The Snake (Crossover Step)
Start by standing to the left of the first square with your toes no farther than the midline of the first square. The length of the ladder should be running in front of you.
Lift your left foot and twist your hips to the right so your left foot lands facing 90 degrees to the right. Then twist your hips to the left to have your right foot land on the right-hand outside of the ladder turning 90 degrees to the left (toward the end of the ladder). Now place your left foot to the left of your right foot facing the same direction. You should end this first sequence facing the same direction as you started, with the length of the ladder running in front of you and with both feet to the right side of the ladder. Make sure your toes are no farther than midway of the second square. Repeat this motion with your hips twisting to the left so your right foot steps into the second square facing 90 degrees to the left.
This drill helps with quick direction changes that are initiated through the hips to help maintain balance and speed.
These drills and others can be found at Ranger Strength, The Ultimate Pitcher, FootballGC, From the Keeper Zone, and Hoops Playbook. You can also find some visual demonstration of new, innovative drills on YouTube or through websites like Kings Sports Training.
Quick Tips for Effective Ladder Drills
When you begin a new drill, aim for accuracy instead of speed. Get the footwork down first. Practice exactly where the feet should be landing. Then work on getting a rhythm, even if it’s slow. It can help to count the steps “1, 2, 3 … 1, 2, 3” or “In In Out, In In Out” and so on. Only once the precise footwork is perfect can you begin to work on increasing the speed.
Proper form in the rest of the body is important as well. Keep an athletic stance as you would on the field. Keep your knees soft and your center of gravity low. Try to keep your arms up with your elbows bent at a right angle. When you are learning the footwork, you will probably have to look down at your feet. However, aim to get to a point where your feet are landing correctly while you keep your head up.
For most drills, you want to land on the ball of your foot rather than the toe, heel or whole foot. This helps you get quicker springing action. Again, picture the ground as hot lava.

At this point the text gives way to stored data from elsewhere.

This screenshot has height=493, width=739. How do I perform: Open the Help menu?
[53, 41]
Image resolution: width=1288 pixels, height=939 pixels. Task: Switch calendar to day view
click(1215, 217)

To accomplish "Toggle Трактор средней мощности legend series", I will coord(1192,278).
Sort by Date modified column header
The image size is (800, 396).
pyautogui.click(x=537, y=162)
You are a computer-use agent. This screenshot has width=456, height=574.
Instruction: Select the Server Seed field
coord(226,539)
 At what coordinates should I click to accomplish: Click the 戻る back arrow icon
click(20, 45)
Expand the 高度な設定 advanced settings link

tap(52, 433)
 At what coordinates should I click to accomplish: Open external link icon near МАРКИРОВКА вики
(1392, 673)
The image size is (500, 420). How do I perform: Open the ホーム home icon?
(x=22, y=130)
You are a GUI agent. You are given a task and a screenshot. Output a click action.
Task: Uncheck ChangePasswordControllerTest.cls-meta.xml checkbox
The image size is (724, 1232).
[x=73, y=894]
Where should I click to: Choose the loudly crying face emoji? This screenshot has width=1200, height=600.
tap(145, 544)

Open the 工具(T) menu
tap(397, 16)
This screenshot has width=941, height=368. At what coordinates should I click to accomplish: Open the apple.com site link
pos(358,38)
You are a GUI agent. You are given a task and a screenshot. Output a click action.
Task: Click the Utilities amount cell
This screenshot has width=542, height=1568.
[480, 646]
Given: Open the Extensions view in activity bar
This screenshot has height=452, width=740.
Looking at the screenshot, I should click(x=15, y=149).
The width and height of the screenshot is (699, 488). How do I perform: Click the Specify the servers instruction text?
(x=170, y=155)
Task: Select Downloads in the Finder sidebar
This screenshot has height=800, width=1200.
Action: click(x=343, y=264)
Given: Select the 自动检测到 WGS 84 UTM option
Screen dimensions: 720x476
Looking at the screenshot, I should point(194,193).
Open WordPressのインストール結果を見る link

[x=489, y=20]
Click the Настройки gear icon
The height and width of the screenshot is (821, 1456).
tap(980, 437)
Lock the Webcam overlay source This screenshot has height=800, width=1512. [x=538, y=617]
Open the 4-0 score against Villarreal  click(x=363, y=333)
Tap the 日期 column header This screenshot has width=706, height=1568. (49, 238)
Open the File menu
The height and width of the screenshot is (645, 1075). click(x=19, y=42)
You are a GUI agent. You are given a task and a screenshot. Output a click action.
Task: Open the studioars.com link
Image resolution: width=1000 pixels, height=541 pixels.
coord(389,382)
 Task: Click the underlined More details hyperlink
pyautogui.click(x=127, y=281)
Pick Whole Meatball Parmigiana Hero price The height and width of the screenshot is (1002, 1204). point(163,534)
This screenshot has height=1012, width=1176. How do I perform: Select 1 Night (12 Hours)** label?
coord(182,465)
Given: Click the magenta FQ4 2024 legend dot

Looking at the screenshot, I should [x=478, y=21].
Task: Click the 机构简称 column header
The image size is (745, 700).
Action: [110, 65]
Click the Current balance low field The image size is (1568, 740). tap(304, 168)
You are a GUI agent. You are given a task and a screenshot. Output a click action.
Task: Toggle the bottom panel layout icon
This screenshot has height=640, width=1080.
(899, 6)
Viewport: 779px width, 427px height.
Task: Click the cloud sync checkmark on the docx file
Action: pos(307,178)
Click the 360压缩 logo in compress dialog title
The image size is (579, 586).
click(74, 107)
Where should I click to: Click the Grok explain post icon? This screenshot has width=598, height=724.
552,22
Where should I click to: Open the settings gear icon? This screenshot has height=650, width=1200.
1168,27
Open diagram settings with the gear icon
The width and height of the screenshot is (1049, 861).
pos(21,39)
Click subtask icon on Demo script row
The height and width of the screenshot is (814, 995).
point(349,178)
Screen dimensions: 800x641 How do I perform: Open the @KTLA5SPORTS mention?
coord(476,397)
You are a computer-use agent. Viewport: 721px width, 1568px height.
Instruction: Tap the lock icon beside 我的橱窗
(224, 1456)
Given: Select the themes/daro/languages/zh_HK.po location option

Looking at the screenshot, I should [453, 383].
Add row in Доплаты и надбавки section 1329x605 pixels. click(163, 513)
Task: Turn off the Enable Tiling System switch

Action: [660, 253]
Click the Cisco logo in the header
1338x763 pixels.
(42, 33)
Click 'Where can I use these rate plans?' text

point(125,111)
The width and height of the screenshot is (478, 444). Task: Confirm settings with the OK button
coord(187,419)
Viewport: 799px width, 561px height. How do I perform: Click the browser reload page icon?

There are hundreds of drills to try, so make sure to mix it up as often as soon as the drills are mastered. One reason that speed ladders are sometimes questioned as effective tools is because they begin to rely on muscle memory and habit formation rather than quick, adept movements and an increased response time to new stimuli. Don’t continue using stale drills that have become too easy and predictable. When you are able to run the drill quickly with perfect footwork, consider moving onto the next challenge.